Not Just Capital — Strategic Access
What distinguishes this fund from a conventional venture vehicle is what comes alongside the capital. Portfolio companies will get access to product, AI, gaming, and platform expertise from KRAFTON and Naver directly — along with a structured route into Korean and broader Asian markets. For Indian startups looking to expand globally without defaulting to a US pivot, Asia-market access is a tangible differentiator. KRAFTON has previously invested over $200 million in India’s digital entertainment ecosystem, backing companies including Nodwin Gaming, Loco, Kuku FM, and Pratilipi — giving it real operating knowledge of what Indian growth-stage companies need beyond a cheque
Naver, South Korea’s dominant internet platform — comparable in its home market to what Google is in much of the world — brings a different kind of leverage: deep content, search, and commerce infrastructure experience that maps well onto India’s own platform economy ambitions. Together, the two companies are not passive LPs. The fund structure appears designed for founders who want operational partners with domain depth in Asia, not just capital allocators with a mandate.
The Diplomatic Dimension
The timing of the fund announcement is not incidental. It was made on the sidelines of a state visit — the South Korean President’s official engagement with Prime Minister Narendra Modi and senior Indian ministers — and was framed as part of broader bilateral discussions on technology and trade cooperation. Commerce Minister Goyal’s presence at the announcement elevates it from a private sector deal to a signal of government-backed economic alignment between India and South Korea.
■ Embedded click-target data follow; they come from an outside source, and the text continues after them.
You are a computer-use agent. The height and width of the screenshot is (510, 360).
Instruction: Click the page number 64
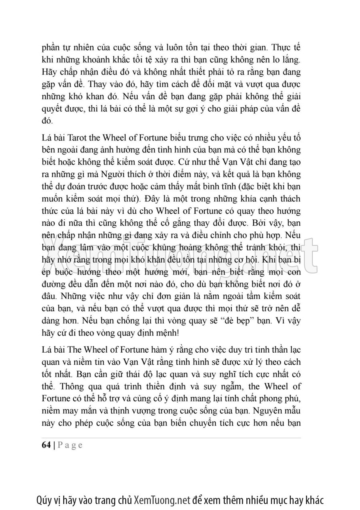(46, 445)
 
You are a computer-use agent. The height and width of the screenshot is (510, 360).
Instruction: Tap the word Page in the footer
(70, 446)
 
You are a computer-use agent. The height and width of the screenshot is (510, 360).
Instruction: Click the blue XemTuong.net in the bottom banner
(162, 500)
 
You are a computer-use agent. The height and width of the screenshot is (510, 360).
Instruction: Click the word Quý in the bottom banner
(44, 500)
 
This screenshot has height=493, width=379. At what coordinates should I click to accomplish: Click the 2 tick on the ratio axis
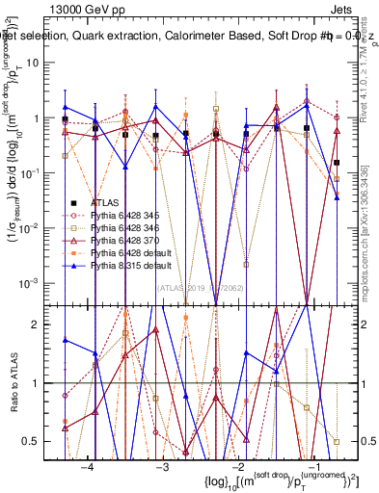pyautogui.click(x=44, y=324)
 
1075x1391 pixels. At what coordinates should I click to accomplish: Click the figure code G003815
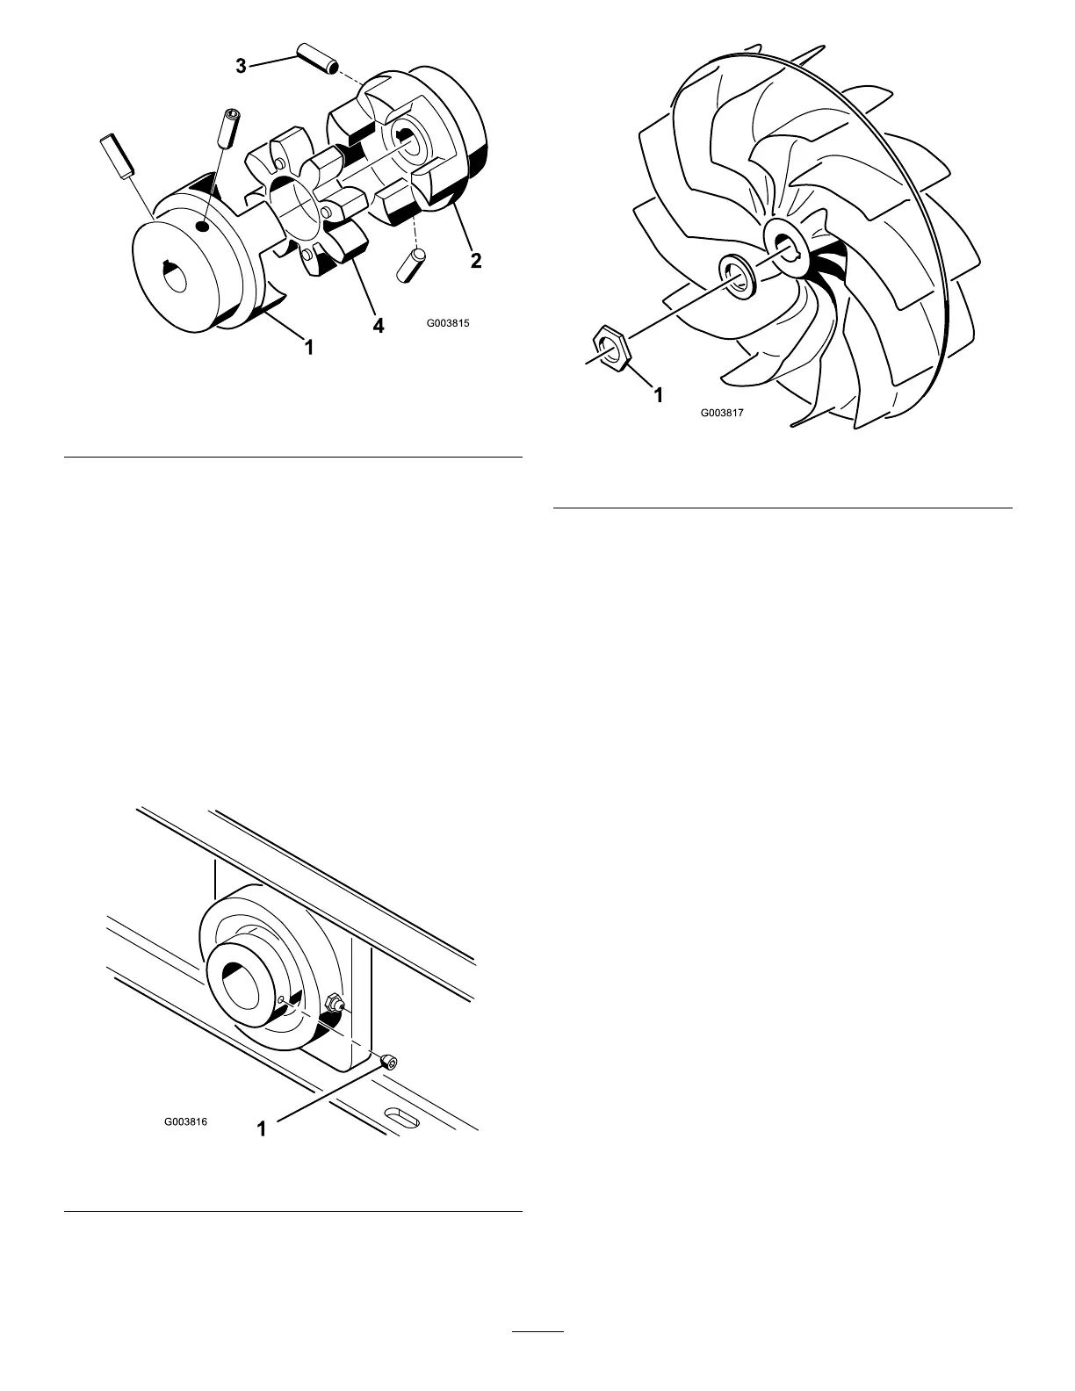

India and South Korea have been deepening economic ties across semiconductors, defence manufacturing, and technology. This fund fits into a pattern of Korean capital seeking structured, long-term exposure to India’s technology economy at a moment when Indian founders are building companies of genuine global ambition. Puneet Kumar, CEO of Mirae Asset Venture Investments India, framed it directly: India is at an inflection point, and this fund is positioned to back the generation of companies that will define what Indian technology looks like on the world stage over the next decade.
What It Means for Indian Founders
For growth-stage Indian startups in AI, deeptech, and consumer internet, the Unicorn Growth Fund represents a meaningful new capital source — one that comes without the US-market-first assumptions often baked into Silicon Valley funds, and with strategic assets that are genuinely relevant to Asian expansion. India’s startup ecosystem has matured to the point where founders are increasingly thoughtful about not just the size of a cheque but what the investor brings beyond it. A fund backed by the makers of BGMI, the operator of Korea’s dominant internet ecosystem, and one of Asia’s largest investment platforms, is a combination that Indian growth-stage founders would find difficult to ignore.
The fund’s focus on deep tech — semiconductors, space, robotics — also aligns with where Indian government policy and private capital are converging in 2026, making it well-positioned to catch the next cohort of companies that move from lab to market in those sectors.